Publishers: Paywalls Vary But Get Results
DENVER -- A cross-section of publishers attested to the success of their digital subscription models at the Newspaper Association of America's mediaXchange here on Tuesday, even if the executions varied widely.
Ray Pearce, VP of consumer marketing at The New York Times, says that by the end of 2013, the paper had hit 760,000 digital-only paid subscribers. "We're finding that meter still works for us," he says of the 10-story-per-month limit on free access.
Pearce also indicated the Times was about to release some new products including the already-announced NYT Now, which is geared to readers looking for a lower price option. New verticals around opinions and cooking are also in the works, he says, and the paper is increasingly looking to new product development on mobile, where it sees consumption growing.
It has also found success with audience segments including educators and students and corporate and group sales, he notes, along with hotels offering a "digital amenity program" enabling Times access for guests during their stays, he says.
Jeff Hartley, VP of consumer revenue for Morris Publishing Group, implemented an all-access paid strategy in July 2012 and says the company is on the cusp of 10,000 digital subscribers.
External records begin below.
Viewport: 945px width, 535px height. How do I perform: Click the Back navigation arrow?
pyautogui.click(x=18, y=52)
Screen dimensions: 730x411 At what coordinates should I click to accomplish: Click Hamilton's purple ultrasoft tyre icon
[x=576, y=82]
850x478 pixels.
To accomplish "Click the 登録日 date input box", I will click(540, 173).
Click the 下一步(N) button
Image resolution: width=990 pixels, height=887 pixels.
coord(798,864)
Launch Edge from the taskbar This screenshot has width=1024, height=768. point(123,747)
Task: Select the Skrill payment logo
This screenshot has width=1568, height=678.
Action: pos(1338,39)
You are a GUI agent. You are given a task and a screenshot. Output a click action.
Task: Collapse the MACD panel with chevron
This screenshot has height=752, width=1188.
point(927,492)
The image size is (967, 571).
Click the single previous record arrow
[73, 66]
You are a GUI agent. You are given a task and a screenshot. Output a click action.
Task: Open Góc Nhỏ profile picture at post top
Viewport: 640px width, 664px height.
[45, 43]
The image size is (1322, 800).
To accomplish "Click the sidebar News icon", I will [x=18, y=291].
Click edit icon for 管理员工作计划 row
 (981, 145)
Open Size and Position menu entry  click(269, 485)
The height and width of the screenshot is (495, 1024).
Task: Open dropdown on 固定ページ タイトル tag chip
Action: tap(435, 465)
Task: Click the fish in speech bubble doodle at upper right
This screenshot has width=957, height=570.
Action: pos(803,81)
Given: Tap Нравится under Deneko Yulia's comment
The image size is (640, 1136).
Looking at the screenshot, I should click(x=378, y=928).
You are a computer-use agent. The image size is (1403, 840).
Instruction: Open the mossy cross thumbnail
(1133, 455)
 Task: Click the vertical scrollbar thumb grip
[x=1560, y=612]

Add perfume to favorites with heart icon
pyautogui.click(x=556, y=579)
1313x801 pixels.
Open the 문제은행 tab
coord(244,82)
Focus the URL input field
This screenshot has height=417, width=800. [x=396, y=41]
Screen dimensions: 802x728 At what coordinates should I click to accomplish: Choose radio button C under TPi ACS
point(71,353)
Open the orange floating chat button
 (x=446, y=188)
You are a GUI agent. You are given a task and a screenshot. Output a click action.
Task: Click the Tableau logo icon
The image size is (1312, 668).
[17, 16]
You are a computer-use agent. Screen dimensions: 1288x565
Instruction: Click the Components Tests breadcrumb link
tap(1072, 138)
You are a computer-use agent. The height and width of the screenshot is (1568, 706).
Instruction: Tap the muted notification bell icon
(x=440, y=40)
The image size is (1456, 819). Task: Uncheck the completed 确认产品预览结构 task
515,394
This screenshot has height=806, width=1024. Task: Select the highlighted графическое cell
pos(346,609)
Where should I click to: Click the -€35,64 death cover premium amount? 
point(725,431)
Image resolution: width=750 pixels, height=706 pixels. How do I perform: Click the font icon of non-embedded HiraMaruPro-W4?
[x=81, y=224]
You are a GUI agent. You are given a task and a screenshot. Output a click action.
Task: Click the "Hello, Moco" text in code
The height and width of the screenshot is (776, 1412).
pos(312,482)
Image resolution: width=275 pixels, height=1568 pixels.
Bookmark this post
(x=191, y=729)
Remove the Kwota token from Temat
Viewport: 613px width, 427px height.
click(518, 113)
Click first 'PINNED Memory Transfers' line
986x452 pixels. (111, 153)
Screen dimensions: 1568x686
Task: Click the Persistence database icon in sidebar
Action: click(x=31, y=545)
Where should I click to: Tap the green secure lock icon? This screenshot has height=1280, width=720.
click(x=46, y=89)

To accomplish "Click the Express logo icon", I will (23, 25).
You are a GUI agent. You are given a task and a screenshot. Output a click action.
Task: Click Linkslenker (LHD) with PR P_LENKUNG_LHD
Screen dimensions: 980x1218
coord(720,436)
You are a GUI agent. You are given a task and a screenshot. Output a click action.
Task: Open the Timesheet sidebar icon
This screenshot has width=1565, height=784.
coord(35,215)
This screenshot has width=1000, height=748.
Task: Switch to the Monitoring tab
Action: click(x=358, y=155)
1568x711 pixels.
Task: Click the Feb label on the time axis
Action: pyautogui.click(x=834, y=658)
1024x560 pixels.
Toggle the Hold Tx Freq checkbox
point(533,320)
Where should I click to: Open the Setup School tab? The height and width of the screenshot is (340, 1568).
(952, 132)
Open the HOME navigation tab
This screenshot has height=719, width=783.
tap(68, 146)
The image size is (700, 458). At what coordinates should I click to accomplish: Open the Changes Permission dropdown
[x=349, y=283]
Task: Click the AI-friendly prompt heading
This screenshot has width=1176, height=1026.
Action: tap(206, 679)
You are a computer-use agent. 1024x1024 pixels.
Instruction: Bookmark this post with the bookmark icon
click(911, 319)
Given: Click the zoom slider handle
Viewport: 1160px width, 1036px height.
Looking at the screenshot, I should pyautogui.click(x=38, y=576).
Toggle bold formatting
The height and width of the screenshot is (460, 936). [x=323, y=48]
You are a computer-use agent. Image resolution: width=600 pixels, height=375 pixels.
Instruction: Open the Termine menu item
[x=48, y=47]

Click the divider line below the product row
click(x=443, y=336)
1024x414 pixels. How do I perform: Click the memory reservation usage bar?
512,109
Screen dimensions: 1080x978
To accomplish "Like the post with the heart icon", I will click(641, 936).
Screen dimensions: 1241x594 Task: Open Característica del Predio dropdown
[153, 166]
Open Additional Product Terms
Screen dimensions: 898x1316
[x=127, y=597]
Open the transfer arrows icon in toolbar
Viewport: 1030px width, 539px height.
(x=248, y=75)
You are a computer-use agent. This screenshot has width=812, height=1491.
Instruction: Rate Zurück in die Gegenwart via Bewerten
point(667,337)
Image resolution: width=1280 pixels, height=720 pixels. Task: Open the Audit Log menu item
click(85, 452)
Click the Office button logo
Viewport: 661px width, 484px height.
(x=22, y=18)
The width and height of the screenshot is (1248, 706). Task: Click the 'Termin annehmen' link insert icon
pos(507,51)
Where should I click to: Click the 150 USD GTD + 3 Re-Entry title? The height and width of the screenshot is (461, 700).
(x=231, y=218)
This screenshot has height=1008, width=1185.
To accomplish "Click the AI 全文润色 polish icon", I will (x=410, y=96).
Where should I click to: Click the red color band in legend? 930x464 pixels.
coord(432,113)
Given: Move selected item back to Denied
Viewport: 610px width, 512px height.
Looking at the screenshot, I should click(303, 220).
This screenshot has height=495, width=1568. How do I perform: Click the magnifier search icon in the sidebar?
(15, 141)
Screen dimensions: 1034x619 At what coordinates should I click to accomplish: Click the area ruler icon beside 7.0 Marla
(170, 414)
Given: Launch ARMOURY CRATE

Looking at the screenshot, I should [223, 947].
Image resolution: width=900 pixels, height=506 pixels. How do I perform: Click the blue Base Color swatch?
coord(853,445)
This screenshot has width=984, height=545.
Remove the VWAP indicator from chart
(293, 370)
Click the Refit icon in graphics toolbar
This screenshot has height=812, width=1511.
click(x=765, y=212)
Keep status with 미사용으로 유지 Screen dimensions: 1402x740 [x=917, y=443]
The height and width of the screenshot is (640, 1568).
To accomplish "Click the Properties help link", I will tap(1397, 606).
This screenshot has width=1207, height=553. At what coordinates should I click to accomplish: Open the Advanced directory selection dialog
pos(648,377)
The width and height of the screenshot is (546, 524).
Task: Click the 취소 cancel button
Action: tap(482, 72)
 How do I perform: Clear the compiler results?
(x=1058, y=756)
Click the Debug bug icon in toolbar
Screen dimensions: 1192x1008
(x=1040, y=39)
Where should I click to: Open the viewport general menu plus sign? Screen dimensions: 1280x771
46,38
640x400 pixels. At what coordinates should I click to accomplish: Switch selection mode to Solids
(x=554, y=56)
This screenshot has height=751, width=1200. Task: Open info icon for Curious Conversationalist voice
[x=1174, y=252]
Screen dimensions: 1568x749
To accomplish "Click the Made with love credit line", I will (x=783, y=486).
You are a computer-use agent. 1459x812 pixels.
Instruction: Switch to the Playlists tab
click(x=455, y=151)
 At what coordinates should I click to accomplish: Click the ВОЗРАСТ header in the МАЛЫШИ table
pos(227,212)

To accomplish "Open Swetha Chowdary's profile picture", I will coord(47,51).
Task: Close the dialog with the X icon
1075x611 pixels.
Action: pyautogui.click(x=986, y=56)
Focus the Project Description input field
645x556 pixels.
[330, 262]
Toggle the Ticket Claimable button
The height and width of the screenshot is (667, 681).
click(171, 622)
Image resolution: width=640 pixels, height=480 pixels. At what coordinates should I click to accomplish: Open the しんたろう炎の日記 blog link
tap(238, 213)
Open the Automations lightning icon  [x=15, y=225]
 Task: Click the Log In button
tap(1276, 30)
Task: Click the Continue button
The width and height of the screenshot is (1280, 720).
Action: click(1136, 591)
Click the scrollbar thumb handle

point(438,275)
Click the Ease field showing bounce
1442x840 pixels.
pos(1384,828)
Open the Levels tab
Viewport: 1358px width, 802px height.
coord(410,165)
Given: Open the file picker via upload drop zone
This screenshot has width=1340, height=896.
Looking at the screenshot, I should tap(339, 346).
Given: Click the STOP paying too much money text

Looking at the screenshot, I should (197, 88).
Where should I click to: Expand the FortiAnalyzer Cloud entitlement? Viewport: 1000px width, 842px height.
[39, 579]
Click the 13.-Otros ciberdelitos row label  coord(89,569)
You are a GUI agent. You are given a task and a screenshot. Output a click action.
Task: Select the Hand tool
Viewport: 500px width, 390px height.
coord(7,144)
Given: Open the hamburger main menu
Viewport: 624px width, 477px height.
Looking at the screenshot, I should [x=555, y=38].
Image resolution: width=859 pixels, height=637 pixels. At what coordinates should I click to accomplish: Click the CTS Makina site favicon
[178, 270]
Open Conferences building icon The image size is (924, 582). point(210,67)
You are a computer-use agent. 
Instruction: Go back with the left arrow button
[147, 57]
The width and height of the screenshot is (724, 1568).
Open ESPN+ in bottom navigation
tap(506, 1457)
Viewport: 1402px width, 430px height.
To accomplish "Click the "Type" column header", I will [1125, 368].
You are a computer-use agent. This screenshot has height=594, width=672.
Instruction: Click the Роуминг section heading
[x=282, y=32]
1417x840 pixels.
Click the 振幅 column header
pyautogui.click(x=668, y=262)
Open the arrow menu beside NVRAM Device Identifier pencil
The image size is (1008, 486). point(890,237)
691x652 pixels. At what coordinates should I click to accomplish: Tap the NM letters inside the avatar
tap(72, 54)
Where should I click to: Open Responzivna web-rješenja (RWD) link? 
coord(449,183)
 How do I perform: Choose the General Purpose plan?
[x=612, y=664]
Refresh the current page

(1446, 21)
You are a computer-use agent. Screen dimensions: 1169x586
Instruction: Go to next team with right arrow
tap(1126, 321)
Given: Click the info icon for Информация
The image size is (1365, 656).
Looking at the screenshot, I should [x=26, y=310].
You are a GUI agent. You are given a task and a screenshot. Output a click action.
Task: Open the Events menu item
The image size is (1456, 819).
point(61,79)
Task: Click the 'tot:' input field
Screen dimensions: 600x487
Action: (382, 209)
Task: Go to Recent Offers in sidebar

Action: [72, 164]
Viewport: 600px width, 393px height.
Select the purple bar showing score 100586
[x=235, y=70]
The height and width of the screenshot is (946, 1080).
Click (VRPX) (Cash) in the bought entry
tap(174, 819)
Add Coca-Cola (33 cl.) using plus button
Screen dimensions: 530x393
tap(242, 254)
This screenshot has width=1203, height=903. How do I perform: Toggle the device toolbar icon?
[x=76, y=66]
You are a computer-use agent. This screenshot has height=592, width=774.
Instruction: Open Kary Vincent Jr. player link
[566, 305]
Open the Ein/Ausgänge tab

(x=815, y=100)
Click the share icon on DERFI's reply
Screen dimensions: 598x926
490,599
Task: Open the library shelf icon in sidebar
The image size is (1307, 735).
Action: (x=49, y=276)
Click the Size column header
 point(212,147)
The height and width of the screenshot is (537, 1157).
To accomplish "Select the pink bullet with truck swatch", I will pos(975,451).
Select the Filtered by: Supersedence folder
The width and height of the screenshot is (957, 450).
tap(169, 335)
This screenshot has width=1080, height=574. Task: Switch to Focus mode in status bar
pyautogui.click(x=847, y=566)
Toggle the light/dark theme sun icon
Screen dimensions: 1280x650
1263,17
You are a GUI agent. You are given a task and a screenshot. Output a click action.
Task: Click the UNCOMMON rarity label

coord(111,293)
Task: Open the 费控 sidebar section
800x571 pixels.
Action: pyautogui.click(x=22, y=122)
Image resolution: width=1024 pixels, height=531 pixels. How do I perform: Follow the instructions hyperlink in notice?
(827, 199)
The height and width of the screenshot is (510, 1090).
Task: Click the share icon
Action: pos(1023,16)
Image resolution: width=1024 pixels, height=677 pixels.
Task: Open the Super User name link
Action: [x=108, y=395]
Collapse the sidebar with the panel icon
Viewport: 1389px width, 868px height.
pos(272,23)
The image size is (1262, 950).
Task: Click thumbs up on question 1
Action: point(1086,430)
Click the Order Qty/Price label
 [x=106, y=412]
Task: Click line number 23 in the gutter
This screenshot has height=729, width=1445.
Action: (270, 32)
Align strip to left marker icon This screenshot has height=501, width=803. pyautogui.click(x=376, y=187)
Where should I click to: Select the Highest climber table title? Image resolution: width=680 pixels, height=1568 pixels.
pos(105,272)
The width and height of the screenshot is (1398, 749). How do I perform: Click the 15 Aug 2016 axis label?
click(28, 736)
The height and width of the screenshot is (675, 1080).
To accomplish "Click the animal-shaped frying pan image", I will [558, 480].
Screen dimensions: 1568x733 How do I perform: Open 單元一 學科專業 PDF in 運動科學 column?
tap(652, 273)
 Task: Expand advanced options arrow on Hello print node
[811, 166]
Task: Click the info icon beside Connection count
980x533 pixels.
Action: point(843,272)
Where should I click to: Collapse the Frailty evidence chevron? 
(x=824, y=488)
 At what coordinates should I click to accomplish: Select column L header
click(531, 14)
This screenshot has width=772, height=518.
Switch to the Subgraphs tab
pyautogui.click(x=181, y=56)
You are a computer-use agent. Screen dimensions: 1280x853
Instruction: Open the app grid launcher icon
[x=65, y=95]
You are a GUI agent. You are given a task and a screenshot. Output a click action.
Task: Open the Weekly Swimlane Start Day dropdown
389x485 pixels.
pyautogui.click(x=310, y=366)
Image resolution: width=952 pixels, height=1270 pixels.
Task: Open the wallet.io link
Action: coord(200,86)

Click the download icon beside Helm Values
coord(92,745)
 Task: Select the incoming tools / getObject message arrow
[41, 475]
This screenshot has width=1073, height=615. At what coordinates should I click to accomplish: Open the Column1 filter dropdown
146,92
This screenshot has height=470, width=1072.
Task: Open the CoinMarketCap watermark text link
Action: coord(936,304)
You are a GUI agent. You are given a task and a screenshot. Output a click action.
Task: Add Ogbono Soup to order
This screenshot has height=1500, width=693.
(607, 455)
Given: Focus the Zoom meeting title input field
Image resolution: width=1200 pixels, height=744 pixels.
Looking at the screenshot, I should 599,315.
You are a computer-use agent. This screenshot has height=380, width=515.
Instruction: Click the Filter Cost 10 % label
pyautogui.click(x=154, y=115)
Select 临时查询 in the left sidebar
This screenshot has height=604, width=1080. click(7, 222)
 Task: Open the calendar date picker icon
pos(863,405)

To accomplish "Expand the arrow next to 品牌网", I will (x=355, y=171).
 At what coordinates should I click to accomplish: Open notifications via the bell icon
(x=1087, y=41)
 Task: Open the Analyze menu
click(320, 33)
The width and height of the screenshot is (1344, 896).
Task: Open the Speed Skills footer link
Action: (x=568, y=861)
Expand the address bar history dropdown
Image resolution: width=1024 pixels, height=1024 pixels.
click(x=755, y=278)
But he cautions that papers must give those subscribers something worth paying for.
"Ultimately it boils down to the value proposition to the consumer, and that comes back to content," Hartley says.
He adds that introductory offers have been a strong driver for digital subscriptions, resulting in conversion rates in the 90% range. Pearce notes those offers work particularly well around holidays, when consumers have been conditioned to look for deals.
Adam Symson, senior VP and chief digital officer for The E.W. Scripps Co., touted his time-based meter, which allows papers to manage the amount of time that a story is free, as "a way to allow us to continue to build our brand for future generations," pulling in new readers and yet turning on the monetization on each story as it gains audience traction. Tied to the company's content management systems, the meter has proven an effective roadblock against clearing cookies or other potential workarounds by consumers.
"We're able to generate enough friction that we're seeing conversion," Symson says.
Sandy MacLeod, VP of consumer marketing and strategy for The Toronto Star, says his paper's meter, which excludes apps, gave subscribers a six-month sunset window to sign up for their digital access, while they faced a $4.99 price increase when the sunset was over.
"This is definitely a journey," MacLeod says of the model, and notes he'd be surprised if most papers stayed exactly the course on their current paid models in a year's time.
"Part of what we have to do is accept we're going to be imperfect in a number of ways," agreed Rob Mitchell, editor of The Rutland Herald in Vermont, who launched a hard paywall four years ago, a year earlier than the Times.